2 – Gostaria que vocês comentassem da utilização política e de sua ressignificação do termo “queer”/ bicha/ esquisito.

O termo “queer” eu nunca o ressignifiquei. Ele já me apareceu ressignificado, ou melhor, foi importado assim: significado como política anti-normativa e erudição teórica contra-disciplinar pelo movimento estadunidense. Com o termo “bicha” a coisa é diferente. Esse eu o aprendi como xingamento, e foi em tom pejorativo que fui, ao longo da minha vida, interpelado com ele. Me gritaram “bicha!”. E o fizeram para dizer-me que “bicha” é errado, imundo, inadequado, anormal, e que por essas zonas eu não deveria passar se quisesse ser certo, limpo, adequado, normal. Sendo que nem todo corpo-com-pênis tem anseio de ser homem heterossexual. Falo por minha diferença: prefiro a pintosidade, e a persigo ao invés da heteronorma. Meu cu canibal quer me fazer estranho, monstruoso, inadequado e é a partir desse descentramento (essa vontade de não ser o que querem fazer de mim) que a ressignificação desse termo que me foi lançado como xingamento pelo heteroterrorismo se faz potente. Porque não basta dizer “bicha é bom”, e criar mais uma posição confortável no mercado identitário. É preciso fazer, com toda a pintosidade de uma bicha, ranger o regime que define o que é bom e o que não é. Não pedir para ser normal, mas perturbar a norma. É para isso que invisto numa ressignificação do termo bicha.
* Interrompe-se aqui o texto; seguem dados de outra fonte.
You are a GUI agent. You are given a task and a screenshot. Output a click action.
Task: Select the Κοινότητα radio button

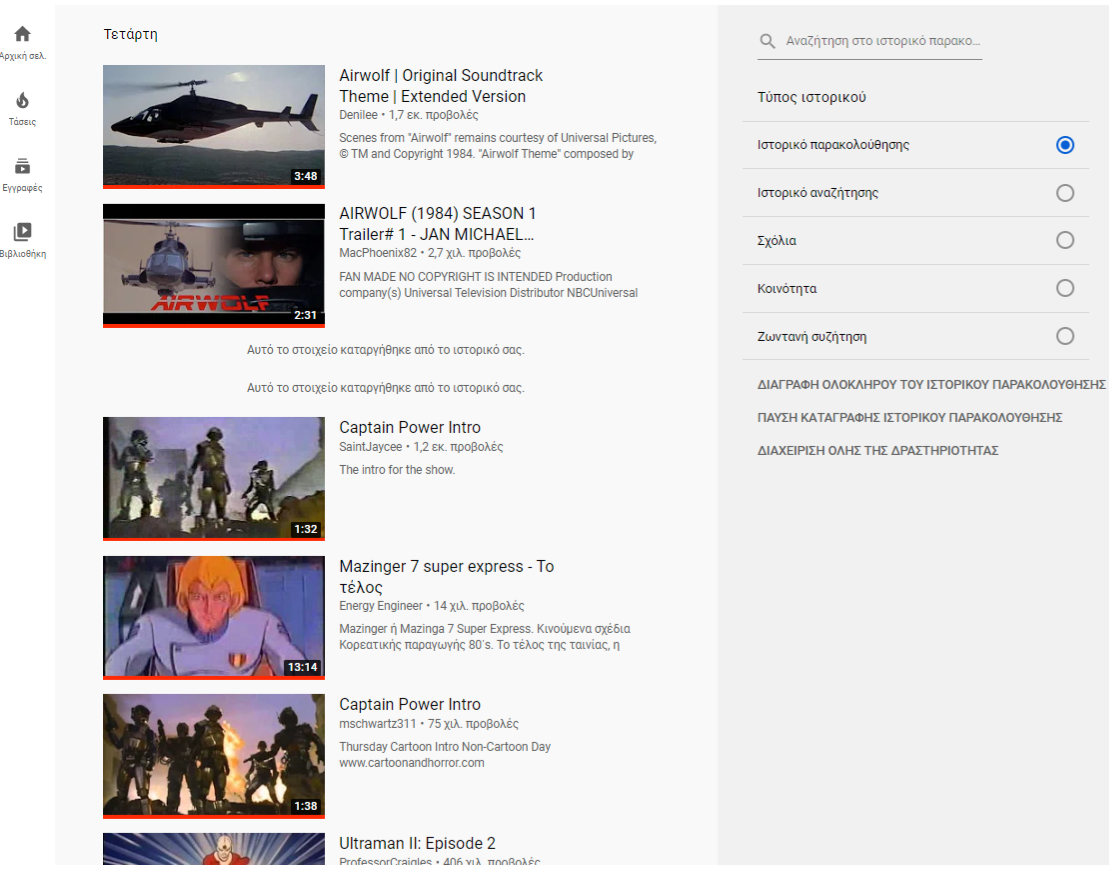(x=1065, y=289)
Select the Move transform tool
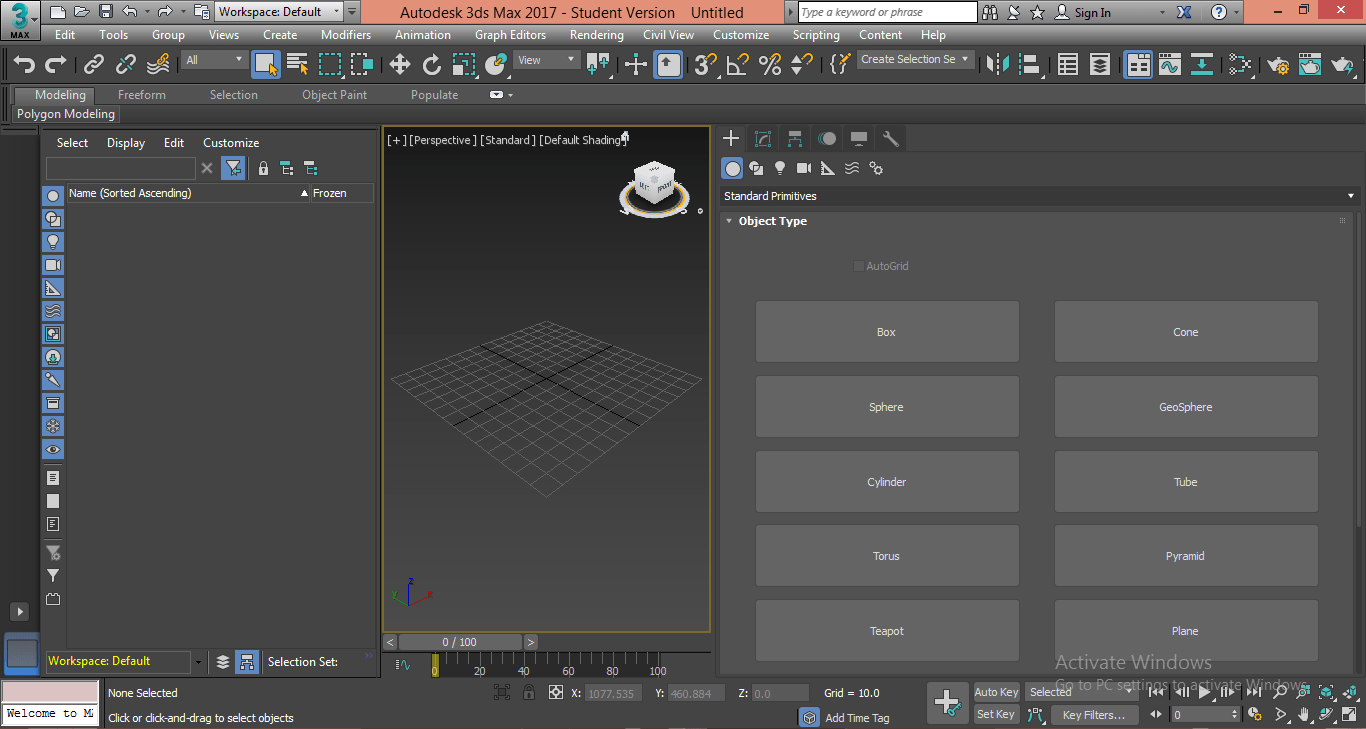The height and width of the screenshot is (729, 1366). point(400,65)
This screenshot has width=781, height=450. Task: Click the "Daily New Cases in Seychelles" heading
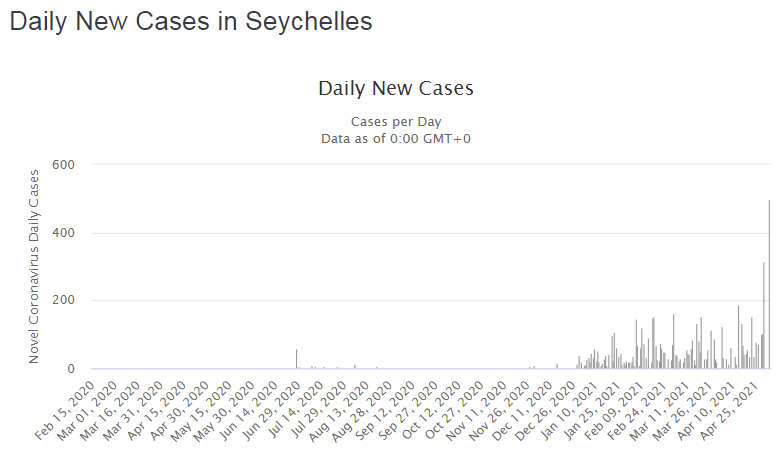point(191,22)
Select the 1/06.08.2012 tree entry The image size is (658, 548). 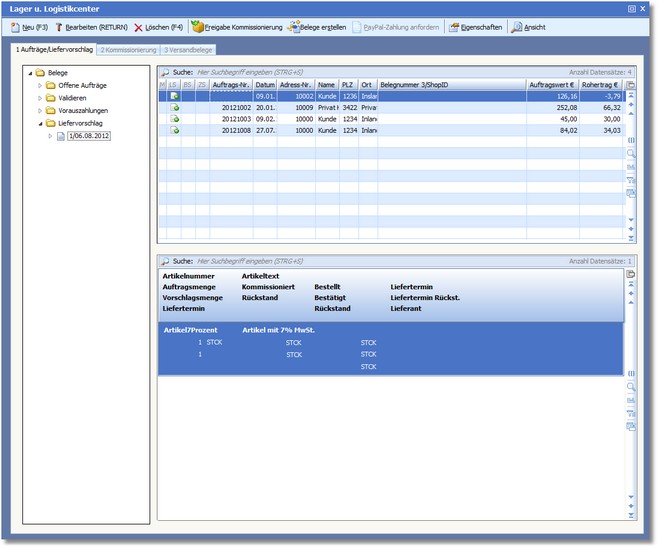pos(89,135)
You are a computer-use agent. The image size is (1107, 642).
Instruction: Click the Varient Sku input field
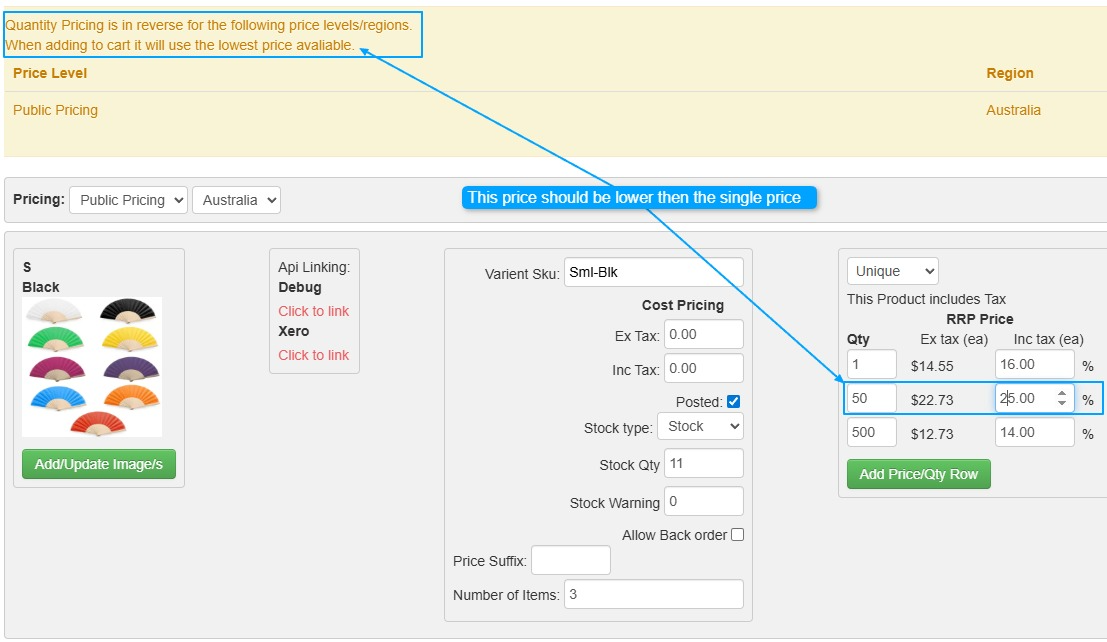653,272
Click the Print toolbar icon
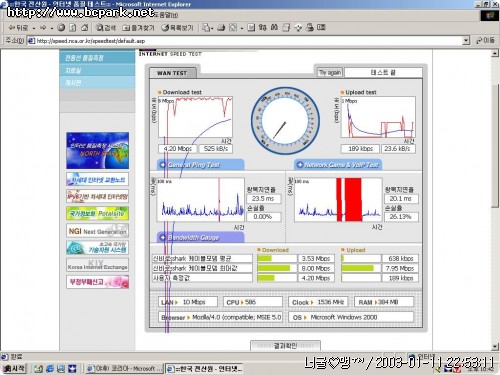Viewport: 500px width, 375px height. point(221,28)
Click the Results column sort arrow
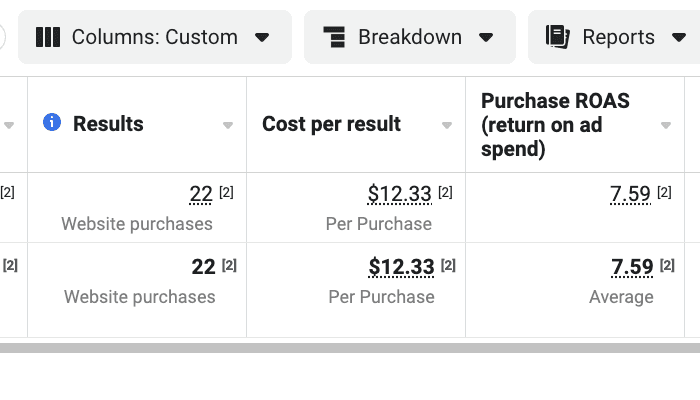 pyautogui.click(x=228, y=125)
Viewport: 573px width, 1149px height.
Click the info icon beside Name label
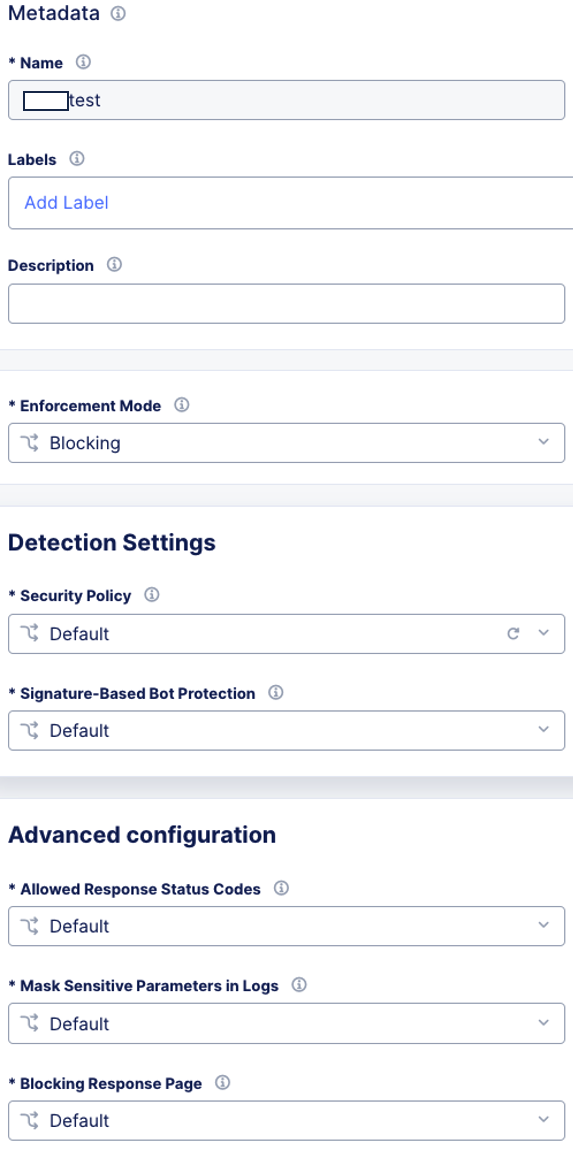pos(84,62)
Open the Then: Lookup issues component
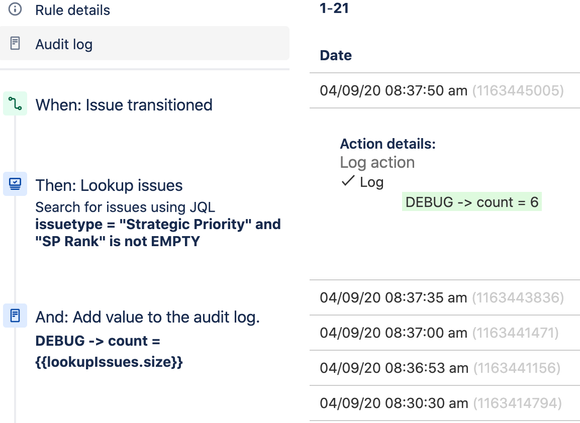Image resolution: width=580 pixels, height=423 pixels. (109, 185)
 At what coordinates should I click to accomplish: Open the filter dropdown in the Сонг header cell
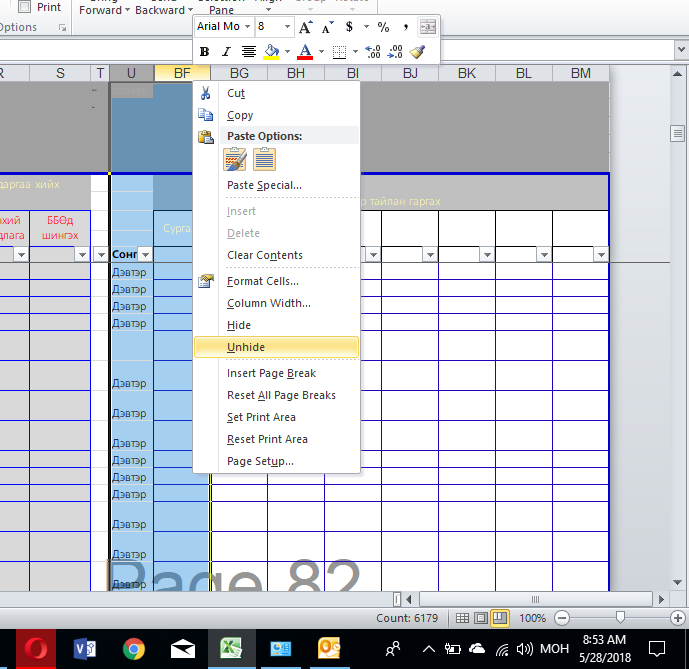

3 – Na tua opinião, acha que o termo bicha/ queer hoje possui uma potência política?

Sim. Tenho notado uma proliferação no Brasil de iniciativas políticas que tomam esse termo como disparador. Bicha passa a significar não somente uma posição identitária inconforme com a heteronorma, como também um vetor de luta anti-capitalista. Não é o “homossexual” do discurso médico patologizante, nem o “gay” capturado pela política representativa ou pelo fluxo de pink money, mas a “bicha, preta, pobre, vadia e degenerada” da letra do Anarcofunk que reclama uma política da pintosidade e aposta, à la Pink Block, na fechação como ferramenta de mudança. Falo aqui de um ativismo bicha implicado em sobreviver ao cangaço das heterocisdades de um dos países que mais mata bichas no mundo hoje. Menos Harvey Milk que Madame Satã. Falo de uma posição política dilatada, que envolve a esquerda e o movimento LGBT mas não se reduz a nenhuma dessas formas. Acho que o termo bicha hoje traz toda essa carga. E me vejo muito implicado nisso tudo.

4 – Na tua avaliação, a subversão de termos difamatórios tem se mostrado eficaz no debate político? Por exemplo, no desarmamento do discurso conservador.

A subversão de termos difamatórios em si mesma não garante nada, pois pode produzir efeitos políticos diversos. Se por um lado essa estratégia pode ser mobilizada no sentido de uma desprogramação das significações sexistas, como no caso da Marcha das Vadias, e heteroterroristas, como no caso desse ativismo bicha sobre o qual falava; pode também ter sua potência política neutralizada por iniciativas publicitárias oportunistas como a da campanha #SomosTodosMacacos. À medida em que nos aproximamos das políticas da diferença, torna-se evidente a insuficiência de modelos de análise fechados. A realidade das lutas contra a opressão requer uma multiplicidade de olhares e uma multiplicidade de estratégias, que possam adaptar-se aos diversos contextos nos quais essas relações de poder se dão. Assim é que a estratégia da ressignificação dos termos difamatórios pode tanto ter eficácia no debate político, descaracterizando discursos conservadores e empoderando sujeitos historicamente subalternizados, quanto servir à reiteração da violência contra minorias. É preciso, portanto, considerá-la em sua complexidade, para não agirmos com ingenuidade frente aos sistemas de opressão nos quais somos enredados.